Records drawn from a dataset:
........

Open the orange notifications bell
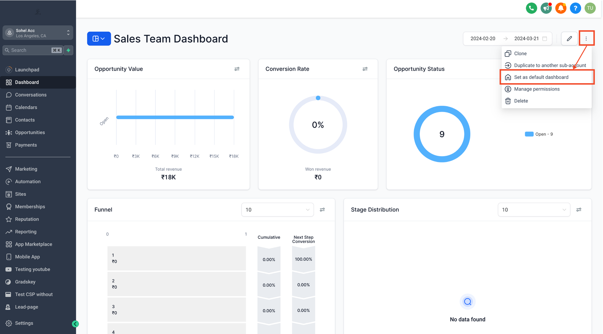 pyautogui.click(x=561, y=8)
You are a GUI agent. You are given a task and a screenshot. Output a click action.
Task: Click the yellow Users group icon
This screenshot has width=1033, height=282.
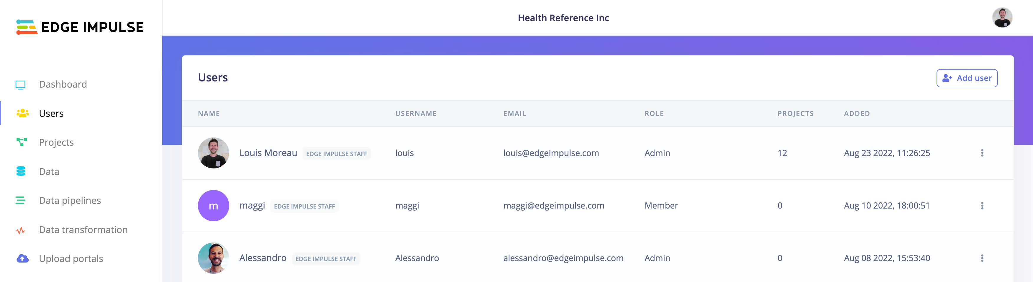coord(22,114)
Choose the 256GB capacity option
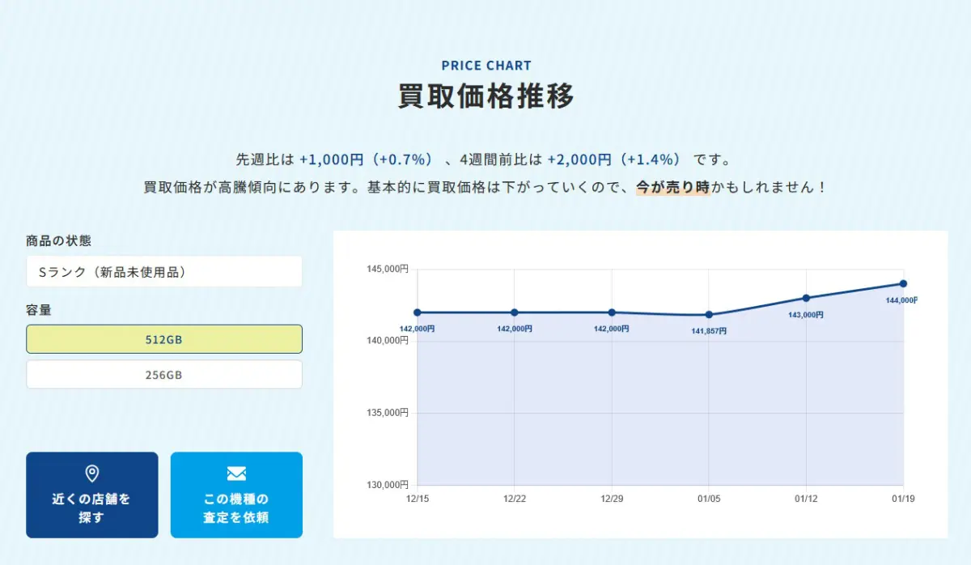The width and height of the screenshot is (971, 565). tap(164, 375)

........

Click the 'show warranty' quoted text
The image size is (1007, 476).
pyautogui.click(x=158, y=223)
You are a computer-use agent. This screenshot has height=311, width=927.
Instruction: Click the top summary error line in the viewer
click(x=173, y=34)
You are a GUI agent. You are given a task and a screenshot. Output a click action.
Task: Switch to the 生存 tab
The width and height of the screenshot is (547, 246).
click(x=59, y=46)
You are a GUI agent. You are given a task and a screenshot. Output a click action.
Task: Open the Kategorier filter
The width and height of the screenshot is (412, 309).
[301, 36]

........

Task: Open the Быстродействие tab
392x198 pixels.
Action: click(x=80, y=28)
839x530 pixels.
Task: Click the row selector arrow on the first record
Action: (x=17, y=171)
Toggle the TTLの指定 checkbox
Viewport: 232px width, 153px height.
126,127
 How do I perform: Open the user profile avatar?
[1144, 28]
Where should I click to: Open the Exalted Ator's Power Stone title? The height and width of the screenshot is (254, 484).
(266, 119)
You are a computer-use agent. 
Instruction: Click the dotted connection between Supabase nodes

........

Both the line containing "How do I perform: Open" and the line containing "Instruction: Click the dotted" belong in the answer. Print them and every line above that falls between them exactly, and no others.

 How do I perform: Open the user profile avatar?
[1144, 28]
Where should I click to: Open the Exalted Ator's Power Stone title? The height and width of the screenshot is (254, 484).
(266, 119)
You are a computer-use agent. 
Instruction: Click the dotted connection between Supabase nodes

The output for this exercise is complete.